InPath to Power
, the first volume of his epic Lyndon Johnson biography, Robert Caro has a terrific passage dealing with LBJ's tireless fight to bring electricity to the isolated Hill Country.
Utility companies refused to string wire to far-away, low-income farms. Even when families physically moved their homes to be near major wires, the companies refused to hook them up.
As a young Congressman LBJ masterfully forced the companies to change. And Caro writes of one farm family who had gone to town for an event and were crawling home in their truck through the pitch-black night. When they saw, far in the distance, that their home seemed to be on fire, they raced as fast as they could.
And they found that during the day, they had received power. The dusty light switches, years ago optimistically flipped to the "on" position, had lit up their house and made it seem like it was on fire from far away.
Thanks to Ike (a Republican president!), my family had a similar experience. Except it was the exact goddamn opposite.
Me, my wife and kid had come downtown together to our various jobs. When I called my son up later to see if he needed a lift home, he said he didn't -- and then added "I called home and the answering machine picked up."
His co-workers all told him that was the magic ticket; the house had power.
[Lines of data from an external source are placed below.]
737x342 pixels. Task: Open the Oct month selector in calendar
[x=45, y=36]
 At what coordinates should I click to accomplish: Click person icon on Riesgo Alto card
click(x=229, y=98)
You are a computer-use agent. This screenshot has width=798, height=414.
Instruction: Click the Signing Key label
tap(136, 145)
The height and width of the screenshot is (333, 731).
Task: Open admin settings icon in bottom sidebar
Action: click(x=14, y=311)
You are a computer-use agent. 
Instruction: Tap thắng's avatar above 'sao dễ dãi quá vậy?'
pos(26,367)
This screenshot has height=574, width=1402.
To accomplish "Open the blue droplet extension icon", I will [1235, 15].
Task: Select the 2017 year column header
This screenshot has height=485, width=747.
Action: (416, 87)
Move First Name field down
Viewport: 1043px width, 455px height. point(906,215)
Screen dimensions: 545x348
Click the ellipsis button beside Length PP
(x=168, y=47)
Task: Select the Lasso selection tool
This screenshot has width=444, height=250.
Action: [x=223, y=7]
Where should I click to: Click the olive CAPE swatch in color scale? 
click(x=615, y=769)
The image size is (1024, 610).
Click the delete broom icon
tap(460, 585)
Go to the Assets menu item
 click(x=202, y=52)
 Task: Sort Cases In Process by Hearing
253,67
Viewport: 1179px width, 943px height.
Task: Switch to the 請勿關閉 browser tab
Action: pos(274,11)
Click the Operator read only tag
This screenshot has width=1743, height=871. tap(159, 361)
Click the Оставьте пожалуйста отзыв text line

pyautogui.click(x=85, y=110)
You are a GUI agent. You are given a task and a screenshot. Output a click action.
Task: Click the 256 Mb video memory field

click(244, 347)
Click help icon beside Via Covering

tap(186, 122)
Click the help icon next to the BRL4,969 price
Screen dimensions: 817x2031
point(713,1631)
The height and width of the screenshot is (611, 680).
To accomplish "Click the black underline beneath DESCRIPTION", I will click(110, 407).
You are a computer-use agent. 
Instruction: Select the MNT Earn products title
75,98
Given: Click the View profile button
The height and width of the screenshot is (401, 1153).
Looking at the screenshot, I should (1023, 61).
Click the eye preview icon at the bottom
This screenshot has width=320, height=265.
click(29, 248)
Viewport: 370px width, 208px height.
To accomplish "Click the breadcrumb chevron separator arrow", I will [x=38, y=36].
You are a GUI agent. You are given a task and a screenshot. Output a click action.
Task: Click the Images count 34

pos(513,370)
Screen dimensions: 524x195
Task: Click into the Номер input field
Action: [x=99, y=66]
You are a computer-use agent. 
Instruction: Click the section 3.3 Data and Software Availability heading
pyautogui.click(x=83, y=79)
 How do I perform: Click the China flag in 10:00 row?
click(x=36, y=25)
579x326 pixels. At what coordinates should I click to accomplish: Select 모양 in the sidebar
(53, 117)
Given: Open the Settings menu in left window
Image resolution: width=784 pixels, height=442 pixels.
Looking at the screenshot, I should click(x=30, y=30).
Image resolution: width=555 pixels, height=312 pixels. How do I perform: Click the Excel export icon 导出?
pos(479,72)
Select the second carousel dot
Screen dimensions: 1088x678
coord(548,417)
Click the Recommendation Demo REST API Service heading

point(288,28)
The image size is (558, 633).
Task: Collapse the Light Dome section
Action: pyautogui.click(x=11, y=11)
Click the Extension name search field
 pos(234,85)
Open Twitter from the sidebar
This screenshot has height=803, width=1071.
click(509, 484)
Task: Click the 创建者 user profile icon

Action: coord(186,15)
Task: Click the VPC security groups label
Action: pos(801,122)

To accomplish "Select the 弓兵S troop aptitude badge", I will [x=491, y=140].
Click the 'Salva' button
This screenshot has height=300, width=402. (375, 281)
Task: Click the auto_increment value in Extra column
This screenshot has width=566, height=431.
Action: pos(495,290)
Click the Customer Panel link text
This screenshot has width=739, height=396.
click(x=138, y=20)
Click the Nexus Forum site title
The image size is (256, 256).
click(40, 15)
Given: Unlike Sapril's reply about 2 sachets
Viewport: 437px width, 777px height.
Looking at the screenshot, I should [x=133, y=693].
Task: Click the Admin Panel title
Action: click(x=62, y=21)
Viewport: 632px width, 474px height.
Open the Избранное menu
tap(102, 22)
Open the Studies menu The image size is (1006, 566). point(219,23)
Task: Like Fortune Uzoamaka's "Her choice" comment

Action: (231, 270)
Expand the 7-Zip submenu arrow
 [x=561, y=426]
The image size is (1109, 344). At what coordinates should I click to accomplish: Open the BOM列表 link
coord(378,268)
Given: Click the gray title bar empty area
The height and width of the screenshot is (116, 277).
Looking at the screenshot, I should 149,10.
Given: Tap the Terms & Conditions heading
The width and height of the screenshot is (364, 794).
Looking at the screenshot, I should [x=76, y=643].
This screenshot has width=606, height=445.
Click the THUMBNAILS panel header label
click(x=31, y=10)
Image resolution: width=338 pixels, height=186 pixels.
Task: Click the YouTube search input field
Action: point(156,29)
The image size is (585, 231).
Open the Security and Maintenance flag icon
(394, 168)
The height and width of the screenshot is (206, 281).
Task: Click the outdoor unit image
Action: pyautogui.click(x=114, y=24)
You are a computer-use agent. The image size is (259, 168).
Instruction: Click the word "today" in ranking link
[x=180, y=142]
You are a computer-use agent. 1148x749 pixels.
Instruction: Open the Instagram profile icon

I asked around the Press and everyone agreed -- we were golden.
My wife and I went out for a celebratory dinner. We didn't head back to our neighborhood, fearful that those pathetic benighted hordes without electricity would be packing every open establishment. Instead we ate in Montrose and then headed home.
As we neared the house, we kept expecting to see homes lit up. We didn't. We turned the corner just as my kid's ride was dropping him off.
So we all got to experience at once the wonderful thrill of finding out we were still fucked.
My kid dialed the home number. It didn't ring in the darkness, but yeah, he got the answering machine.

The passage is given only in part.